> **What to work on**
Which lines below fall between the one containing "This screenshot has width=1200, height=630." and the one containing "The height and width of the screenshot is (800, 1040)."? Repeat them exactly, counting both of those lines, and add nothing else.

[Saved data entries]
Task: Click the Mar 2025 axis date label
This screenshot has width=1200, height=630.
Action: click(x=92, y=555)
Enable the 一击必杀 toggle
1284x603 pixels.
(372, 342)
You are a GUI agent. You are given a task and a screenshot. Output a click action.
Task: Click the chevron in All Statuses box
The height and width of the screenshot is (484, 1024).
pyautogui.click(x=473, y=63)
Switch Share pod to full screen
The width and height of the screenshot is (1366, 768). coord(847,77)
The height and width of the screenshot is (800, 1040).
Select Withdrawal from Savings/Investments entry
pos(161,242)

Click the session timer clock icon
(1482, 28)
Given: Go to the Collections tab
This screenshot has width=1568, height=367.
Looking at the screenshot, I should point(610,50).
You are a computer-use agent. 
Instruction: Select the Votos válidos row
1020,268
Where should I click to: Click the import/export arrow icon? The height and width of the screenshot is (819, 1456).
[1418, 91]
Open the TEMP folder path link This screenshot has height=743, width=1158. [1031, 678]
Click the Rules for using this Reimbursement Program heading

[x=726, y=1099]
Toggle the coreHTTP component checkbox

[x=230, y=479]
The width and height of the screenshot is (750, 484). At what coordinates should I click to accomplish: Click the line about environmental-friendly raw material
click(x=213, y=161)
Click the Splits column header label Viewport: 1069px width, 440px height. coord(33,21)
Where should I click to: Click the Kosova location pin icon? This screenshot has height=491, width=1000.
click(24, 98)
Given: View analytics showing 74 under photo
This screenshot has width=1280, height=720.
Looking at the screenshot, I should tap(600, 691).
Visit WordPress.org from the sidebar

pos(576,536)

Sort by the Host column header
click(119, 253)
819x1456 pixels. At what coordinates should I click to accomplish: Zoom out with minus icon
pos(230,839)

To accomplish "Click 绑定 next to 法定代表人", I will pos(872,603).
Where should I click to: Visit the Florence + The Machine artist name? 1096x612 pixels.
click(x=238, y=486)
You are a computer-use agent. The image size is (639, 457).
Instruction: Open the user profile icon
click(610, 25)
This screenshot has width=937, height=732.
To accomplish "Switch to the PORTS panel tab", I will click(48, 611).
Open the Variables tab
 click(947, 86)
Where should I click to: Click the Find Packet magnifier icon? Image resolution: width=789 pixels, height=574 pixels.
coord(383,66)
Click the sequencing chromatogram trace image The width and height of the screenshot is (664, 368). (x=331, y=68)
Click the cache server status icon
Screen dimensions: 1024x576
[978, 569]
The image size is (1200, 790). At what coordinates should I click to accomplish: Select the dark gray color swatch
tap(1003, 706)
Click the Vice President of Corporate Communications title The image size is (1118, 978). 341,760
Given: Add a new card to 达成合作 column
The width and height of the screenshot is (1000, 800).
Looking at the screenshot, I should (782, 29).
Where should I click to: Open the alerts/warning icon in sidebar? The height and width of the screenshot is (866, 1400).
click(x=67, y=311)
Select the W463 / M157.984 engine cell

> **Task output**
This screenshot has width=1200, height=630.
Action: click(x=92, y=555)
Enable the 一击必杀 toggle
1284x603 pixels.
(372, 342)
You are a GUI agent. You are given a task and a screenshot. Output a click action.
Task: Click the chevron in All Statuses box
The height and width of the screenshot is (484, 1024).
pyautogui.click(x=473, y=63)
Switch Share pod to full screen
The width and height of the screenshot is (1366, 768). coord(847,77)
The height and width of the screenshot is (800, 1040).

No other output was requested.